§ **Action item**
Records follow. Pull out every line that contains "context".

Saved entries
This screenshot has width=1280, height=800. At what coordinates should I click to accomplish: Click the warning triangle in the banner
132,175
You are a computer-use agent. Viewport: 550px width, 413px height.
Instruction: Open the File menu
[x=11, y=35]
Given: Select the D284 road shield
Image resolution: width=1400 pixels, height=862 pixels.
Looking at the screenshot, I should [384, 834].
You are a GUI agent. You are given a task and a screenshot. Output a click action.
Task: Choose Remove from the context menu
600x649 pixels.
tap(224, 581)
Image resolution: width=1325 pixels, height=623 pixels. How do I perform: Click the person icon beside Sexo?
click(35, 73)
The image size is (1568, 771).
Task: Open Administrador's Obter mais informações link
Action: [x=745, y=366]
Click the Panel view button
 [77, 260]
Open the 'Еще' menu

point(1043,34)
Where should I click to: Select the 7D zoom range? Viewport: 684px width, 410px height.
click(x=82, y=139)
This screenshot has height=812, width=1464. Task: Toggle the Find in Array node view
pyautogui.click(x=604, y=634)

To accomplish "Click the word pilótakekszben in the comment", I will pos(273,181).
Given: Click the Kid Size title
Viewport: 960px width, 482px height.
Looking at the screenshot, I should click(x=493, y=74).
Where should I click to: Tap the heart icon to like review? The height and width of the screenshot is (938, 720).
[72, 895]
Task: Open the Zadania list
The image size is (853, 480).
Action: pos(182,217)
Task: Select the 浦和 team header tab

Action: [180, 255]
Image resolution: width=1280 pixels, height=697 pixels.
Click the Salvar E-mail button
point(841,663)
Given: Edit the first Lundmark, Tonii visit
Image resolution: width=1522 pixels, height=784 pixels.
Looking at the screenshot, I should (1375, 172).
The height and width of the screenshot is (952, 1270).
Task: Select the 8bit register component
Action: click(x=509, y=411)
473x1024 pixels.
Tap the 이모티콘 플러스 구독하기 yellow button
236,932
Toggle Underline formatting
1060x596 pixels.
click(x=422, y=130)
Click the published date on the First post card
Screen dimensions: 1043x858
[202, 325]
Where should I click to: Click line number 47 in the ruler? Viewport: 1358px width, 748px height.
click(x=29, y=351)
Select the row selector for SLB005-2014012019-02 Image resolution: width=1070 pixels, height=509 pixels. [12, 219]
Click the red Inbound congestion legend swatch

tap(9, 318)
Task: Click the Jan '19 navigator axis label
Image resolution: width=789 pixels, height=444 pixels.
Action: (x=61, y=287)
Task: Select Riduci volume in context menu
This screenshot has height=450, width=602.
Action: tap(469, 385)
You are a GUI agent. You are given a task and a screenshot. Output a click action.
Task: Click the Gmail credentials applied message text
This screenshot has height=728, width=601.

§ **Result below**
Task: Choose Remove from the context menu
Task: Select Riduci volume in context menu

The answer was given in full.